# Cost to buy meat rabbits



## Blue Skys

I've been debating weather or not to get some rabbits for meat.  I would more than likely get a breeding pair of New Zealands.  I was wondering how much I should be looking at paying for two mature rabbits?  Would it be cheaper to purchase juveniles and raise them to maturity?  Any help y'all can offer will be greatly appreciated.


----------



## Hobby Farm

I've been pricing rabbits for several weeks.  I've been looking for New Zealands and Californians.  I have seen them between $10 and $45 for full grown rabbits for both breeds.  Both breeds seem to be priced equally.  I bought a Californian Buck for $10 and $15 for the Doe.  Younger ones only seem to be a little cheaper, but I wanted full grown ones.


----------



## Blue Skys

Thanks!


----------



## waynesgarden

I had a lot of experience years ago raising meat rabbits and recently got back into it.
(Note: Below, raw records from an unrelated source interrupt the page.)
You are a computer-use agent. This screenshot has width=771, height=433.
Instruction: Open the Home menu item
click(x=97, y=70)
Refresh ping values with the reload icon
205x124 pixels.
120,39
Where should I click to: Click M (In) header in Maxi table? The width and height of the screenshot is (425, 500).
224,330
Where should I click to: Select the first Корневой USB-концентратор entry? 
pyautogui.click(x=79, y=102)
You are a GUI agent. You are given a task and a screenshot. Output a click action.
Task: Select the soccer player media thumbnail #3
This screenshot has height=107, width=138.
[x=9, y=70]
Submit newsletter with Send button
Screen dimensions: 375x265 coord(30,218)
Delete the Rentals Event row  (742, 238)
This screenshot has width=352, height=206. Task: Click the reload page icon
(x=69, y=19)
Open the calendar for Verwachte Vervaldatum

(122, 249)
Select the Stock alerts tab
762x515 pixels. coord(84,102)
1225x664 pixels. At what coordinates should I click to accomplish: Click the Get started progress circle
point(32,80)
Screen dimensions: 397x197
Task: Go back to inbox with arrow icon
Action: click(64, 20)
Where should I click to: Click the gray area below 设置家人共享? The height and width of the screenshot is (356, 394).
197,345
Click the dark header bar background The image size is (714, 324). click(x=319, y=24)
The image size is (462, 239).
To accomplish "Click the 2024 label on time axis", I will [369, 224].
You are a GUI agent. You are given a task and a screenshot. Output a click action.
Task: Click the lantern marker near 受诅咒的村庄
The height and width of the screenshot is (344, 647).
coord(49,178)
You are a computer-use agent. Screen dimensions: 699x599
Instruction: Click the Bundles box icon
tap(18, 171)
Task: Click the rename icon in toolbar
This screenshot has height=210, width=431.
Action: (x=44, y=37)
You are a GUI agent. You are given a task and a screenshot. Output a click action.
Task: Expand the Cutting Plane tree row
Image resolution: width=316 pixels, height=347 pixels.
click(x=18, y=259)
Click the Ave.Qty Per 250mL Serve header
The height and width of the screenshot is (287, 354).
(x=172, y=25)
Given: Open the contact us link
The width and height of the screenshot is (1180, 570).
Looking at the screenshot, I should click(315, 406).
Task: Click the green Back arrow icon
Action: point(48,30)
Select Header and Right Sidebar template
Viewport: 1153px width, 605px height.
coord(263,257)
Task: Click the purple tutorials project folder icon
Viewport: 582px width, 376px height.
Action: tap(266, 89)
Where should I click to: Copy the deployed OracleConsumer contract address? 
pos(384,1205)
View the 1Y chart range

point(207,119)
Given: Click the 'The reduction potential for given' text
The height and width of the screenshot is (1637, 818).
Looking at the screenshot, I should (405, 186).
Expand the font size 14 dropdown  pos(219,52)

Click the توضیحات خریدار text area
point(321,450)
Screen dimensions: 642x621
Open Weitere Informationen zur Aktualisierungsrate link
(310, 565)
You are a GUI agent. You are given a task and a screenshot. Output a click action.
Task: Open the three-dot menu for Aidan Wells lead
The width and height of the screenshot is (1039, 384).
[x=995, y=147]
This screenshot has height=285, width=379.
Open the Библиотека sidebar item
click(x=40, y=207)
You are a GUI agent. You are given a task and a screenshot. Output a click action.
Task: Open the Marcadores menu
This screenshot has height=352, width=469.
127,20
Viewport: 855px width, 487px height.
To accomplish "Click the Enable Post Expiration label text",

Of course, prices for breeding stock are a lot higher now than when I started in the 1970's but like then, good, proven stock will cost more than inferior or unproven stock. As I've always read, it costs no more to feed pedigreed rabbits than mutts but the potential for return on investment is much greater. If you only want rabbits to raise for your own food supply, it still pays to do a little shopping around for rabbits from a proven line, pedigree or not. A good breeder can give you an idea of the breeding success of the parent animals

I bought 3 junior does and a junior buck in April from a person in Vermont for $25 bucks each (they came from a line of rabbits from a breeding program at Cornell University, though not pedigreed.) They grew out well and I'm happy with them so far. I have only started breeding them last week so have no idea how they will perform.  I'll know in a few weeks.

In May I bought a pair of senior Californians with pedigree for $100, the female bred to another male in the breeder's herd.  A month later, the first litter was born and I was in the rabbit business. In July she kindled a second litter and she's been bred again. She's a great mother and Dad was no sloucher either. The money I paid was well spent. I have a few junior males from her first litter that I'd sell for maybe $8 or $10 with no papers but with pedigree papers, one would pay $25. Same rabbit though.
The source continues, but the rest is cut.